## Work order
Where in the data below does the word "button" appear? Copy every line that has it.

------------------------------------------------------------------------

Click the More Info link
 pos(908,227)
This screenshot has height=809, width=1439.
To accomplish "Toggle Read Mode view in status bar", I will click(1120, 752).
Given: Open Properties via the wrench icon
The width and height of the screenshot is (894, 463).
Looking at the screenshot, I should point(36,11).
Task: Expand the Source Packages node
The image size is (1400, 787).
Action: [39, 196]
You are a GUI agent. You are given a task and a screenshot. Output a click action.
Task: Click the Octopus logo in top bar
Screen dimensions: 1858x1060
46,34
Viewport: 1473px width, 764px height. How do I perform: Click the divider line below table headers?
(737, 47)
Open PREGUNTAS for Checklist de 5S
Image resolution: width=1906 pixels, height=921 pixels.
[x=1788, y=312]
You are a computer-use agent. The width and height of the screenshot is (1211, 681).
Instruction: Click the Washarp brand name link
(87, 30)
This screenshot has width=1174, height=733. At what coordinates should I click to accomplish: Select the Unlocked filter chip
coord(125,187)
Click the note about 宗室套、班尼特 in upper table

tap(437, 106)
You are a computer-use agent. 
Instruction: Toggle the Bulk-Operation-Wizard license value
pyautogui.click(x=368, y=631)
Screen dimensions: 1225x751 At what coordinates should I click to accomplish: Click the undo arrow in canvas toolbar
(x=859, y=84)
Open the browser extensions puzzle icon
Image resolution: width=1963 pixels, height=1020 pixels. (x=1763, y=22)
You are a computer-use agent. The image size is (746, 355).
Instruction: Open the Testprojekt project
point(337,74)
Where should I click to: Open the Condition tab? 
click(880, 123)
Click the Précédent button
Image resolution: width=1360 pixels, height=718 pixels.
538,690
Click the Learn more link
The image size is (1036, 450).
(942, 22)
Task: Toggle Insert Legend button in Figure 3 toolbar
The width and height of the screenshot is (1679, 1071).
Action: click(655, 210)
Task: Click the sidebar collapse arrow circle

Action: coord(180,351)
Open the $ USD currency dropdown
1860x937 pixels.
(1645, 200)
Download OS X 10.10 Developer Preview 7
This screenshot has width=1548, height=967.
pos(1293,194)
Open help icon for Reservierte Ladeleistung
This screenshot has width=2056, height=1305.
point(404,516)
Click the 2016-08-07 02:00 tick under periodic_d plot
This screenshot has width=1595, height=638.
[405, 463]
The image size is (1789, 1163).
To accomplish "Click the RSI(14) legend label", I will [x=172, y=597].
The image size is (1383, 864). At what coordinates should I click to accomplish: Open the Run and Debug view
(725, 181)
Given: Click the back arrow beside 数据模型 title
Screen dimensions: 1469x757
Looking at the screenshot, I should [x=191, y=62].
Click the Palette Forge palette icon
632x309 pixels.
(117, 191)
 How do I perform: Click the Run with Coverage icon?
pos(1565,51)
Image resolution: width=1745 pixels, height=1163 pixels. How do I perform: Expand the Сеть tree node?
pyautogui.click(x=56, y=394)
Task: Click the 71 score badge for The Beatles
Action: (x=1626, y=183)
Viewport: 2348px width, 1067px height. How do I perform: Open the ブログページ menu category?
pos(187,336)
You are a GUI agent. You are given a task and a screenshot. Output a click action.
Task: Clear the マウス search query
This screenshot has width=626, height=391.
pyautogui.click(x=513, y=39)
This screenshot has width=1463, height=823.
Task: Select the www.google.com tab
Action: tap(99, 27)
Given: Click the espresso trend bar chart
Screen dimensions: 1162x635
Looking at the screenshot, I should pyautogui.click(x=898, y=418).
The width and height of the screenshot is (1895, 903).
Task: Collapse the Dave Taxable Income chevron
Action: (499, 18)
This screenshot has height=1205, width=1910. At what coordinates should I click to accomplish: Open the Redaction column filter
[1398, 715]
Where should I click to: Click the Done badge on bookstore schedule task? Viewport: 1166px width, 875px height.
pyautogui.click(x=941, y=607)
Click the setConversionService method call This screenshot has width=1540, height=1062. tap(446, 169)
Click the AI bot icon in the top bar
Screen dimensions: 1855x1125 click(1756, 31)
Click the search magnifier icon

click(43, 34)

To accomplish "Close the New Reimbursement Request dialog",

------------------------------------------------------------------------

## Answer section
Click the Précédent button
Task: Toggle Insert Legend button in Figure 3 toolbar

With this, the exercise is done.